Preprints
https://doi.org/10.5194/egusphere-2025-2884
https://doi.org/10.5194/egusphere-2025-2884
14 Jul 2025
 | 14 Jul 2025
Status: this preprint is open for discussion and under review for Geoscientific Instrumentation, Methods and Data Systems (GI).

Research on a microseismic signal picking algorithm based on GTOA clustering

Hongjie Zheng, Yongqing Wang, Qisheng Zhang, Zewen Li, and Lin Chao

Abstract. Clustering is one of the challenging problems in machine learning. Adopting clustering methods for the picking of microseismic signals has emerged as a new approach. However, due to the low separation of signals generated by microseismic events in real environments and the presence of noise data, existing clustering methods often struggle to achieve satisfactory results. To address these challenges, this paper proposes a clustering method based on the Group Theory Optimization Algorithm (GTOA), combined with the Akaike Information Criterion(AIC) to form an innovative microseismic signal picking algorithm.

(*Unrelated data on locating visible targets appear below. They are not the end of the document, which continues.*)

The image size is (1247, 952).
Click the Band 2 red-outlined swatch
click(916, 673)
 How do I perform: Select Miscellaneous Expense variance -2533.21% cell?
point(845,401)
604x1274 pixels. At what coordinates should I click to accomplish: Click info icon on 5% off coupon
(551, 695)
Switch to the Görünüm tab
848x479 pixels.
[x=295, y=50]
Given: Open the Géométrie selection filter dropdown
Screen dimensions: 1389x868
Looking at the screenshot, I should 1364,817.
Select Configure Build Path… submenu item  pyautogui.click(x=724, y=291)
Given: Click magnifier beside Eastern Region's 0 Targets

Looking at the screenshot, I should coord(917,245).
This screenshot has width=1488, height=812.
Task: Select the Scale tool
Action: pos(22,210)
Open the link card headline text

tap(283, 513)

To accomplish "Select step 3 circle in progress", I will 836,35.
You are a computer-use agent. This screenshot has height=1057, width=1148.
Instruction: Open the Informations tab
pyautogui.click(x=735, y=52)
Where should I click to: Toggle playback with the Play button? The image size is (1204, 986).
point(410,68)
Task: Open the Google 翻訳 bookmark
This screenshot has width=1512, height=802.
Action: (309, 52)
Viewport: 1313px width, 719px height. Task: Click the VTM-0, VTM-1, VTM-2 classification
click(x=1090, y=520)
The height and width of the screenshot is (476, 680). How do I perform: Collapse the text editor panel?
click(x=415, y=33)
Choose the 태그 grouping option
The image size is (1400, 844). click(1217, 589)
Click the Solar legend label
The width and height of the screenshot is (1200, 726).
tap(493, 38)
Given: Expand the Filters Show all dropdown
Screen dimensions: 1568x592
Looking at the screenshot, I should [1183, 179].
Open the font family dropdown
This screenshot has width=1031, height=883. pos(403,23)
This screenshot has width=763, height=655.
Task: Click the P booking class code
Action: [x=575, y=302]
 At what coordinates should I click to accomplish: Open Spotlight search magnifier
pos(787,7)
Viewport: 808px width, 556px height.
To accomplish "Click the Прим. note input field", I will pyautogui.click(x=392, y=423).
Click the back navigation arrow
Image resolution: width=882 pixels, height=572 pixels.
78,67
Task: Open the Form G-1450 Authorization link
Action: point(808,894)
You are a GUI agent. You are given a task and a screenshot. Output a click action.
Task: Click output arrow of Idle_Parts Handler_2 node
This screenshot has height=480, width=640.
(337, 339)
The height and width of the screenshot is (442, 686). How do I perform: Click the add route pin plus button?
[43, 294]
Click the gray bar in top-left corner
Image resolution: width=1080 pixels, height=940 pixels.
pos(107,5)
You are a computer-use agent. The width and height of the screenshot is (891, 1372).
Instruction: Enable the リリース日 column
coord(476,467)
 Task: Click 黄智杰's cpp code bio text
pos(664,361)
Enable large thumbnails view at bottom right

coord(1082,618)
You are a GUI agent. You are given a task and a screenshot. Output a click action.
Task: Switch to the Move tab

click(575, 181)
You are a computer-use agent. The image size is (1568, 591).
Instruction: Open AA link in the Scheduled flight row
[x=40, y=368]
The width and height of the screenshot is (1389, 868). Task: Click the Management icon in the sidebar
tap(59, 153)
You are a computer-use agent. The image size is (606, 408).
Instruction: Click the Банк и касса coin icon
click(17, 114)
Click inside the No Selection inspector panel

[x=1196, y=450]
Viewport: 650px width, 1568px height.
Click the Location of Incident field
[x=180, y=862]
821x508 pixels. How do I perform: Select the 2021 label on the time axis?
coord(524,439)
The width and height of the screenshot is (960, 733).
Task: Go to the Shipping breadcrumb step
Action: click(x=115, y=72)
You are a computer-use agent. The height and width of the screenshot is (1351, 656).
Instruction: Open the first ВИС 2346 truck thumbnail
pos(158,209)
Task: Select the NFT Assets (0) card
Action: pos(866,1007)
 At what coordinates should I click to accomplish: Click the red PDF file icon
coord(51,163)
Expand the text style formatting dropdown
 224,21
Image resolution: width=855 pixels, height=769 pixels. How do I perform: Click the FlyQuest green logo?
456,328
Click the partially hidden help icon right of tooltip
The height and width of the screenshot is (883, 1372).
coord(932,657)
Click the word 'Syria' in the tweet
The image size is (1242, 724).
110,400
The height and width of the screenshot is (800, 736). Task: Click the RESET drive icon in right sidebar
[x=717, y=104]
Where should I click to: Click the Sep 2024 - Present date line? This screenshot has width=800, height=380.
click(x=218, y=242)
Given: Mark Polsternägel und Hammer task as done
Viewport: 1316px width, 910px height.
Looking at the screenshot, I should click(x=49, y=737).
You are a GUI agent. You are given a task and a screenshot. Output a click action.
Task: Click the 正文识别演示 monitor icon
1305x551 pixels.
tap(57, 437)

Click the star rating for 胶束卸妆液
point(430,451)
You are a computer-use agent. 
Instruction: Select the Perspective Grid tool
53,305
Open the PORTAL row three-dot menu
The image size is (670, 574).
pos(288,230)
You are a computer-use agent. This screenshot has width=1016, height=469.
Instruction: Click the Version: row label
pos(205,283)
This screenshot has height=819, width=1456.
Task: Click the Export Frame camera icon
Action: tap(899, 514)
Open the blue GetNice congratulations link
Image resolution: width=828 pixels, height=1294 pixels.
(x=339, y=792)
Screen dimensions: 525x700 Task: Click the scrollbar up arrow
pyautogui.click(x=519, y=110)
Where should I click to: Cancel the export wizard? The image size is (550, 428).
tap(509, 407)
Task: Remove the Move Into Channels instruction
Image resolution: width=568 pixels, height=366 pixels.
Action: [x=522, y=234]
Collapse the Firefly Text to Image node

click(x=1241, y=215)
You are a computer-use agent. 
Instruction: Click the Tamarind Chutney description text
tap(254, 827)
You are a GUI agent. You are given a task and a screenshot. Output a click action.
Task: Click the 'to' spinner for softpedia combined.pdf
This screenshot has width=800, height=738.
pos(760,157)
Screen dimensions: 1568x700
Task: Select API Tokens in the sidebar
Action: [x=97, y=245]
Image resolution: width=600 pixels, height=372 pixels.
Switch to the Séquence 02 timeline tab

The GTOA clustering method overcomes the shortcomings of traditional mean clustering algorithms, which are easily influenced by the initial positions of centroids, thus improving the quality of clustering results and enhancing the accuracy of microseismic signal picking. Experiments evaluate the clustering effects using three performance metrics, statistically analyzing the computational results of the GTOA clustering algorithm against six other clustering methods based on evolutionary algorithms across four datasets. The comparative results indicate that the GTOA clustering method outperforms other algorithms in terms of solution quality and exhibits good robustness. Finally, using the GTOA clustering method as the foundation for the designed microseismic signal picking algorithm, experiments comparing it with traditional signal picking methods on low signal-to-noise ratio time series data show that the GTOA-based microseismic signal picking algorithm designed in this paper achieves good picking accuracy.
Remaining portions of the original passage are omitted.